Après la destruction par l’armée de l’air israélienne d’un réacteur nucléaire syrien secret en septembre 2007, et depuis que le gouvernement de Bachar al-Assad a été contraint en 2013 par les États-Unis et la communauté internationale de démanteler son arsenal chimique, les laboratoires du CERS et ses centres de production sont aujourd’hui principalement consacrés aux missiles et autres armes conventionnelles de pointe.

Les installations du CERS à Sfireh, Damas, Homs, Hama et Palmyre ont été attaquées et réévaluées à de nombreuses reprises depuis le début de la guerre civile en 2011.

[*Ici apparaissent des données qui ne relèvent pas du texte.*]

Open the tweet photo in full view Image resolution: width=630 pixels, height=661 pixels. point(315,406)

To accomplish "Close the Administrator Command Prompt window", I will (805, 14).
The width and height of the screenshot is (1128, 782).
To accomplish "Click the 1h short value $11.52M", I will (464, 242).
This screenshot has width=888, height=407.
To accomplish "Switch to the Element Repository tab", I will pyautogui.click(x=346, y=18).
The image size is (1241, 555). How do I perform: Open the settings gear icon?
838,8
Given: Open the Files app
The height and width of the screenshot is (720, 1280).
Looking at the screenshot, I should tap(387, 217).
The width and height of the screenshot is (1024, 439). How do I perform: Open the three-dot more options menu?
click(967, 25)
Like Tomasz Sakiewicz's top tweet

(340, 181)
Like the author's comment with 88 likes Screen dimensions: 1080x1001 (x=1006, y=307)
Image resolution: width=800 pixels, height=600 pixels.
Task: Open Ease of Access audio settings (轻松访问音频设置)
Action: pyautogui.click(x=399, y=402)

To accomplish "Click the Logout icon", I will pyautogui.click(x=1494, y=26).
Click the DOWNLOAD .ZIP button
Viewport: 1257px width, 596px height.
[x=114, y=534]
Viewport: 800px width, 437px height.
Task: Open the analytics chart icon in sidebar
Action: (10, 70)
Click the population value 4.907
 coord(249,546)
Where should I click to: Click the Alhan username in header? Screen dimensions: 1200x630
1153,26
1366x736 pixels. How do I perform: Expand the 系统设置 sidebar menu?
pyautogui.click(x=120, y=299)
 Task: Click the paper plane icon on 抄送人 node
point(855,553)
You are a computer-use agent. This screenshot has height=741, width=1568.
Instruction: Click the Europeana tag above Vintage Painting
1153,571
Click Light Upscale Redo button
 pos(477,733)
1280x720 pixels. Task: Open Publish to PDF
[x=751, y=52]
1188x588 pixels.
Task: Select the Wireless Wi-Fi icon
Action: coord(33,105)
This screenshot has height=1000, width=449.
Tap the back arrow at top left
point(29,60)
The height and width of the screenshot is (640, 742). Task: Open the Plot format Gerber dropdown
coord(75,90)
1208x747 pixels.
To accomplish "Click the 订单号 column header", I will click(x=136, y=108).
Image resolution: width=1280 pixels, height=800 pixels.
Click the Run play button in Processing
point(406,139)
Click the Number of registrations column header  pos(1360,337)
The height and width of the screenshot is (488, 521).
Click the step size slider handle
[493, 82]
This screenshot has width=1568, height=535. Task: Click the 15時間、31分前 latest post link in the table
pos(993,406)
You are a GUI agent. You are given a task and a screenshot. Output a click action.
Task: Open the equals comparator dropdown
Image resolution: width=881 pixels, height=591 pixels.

Elles ont été frappées non seulement par l’aviation israélienne, mais aussi par les aviations américaine, britannique et française qui font partie de la coalition internationale.

Il est entendu que la dernière attaque de l’aviation israélienne contre Sfireh ciblait les efforts iraniens visant à améliorer les composants de missiles de la République islamique, à améliorer leur précision et à transférer le savoir-faire et la technologie au Hezbollah au Liban.

Image de l’installation du CERS frappée par Israël en Syrie (ImageSat International)

L’Iran s’est récemment retrouvé à la croisée des chemins.

Une combinaison de plusieurs facteurs a affaibli et ralenti les principaux objectifs stratégiques de l’Iran : s’imposer comme un allié fort et fiable de la Syrie, déployer ses missiles et la milice chiite près de la frontière israélienne, créer un corridor terrestre via l’Irak et la Syrie jusqu’au Hezbollah sur la côte méditerranéenne libanaise.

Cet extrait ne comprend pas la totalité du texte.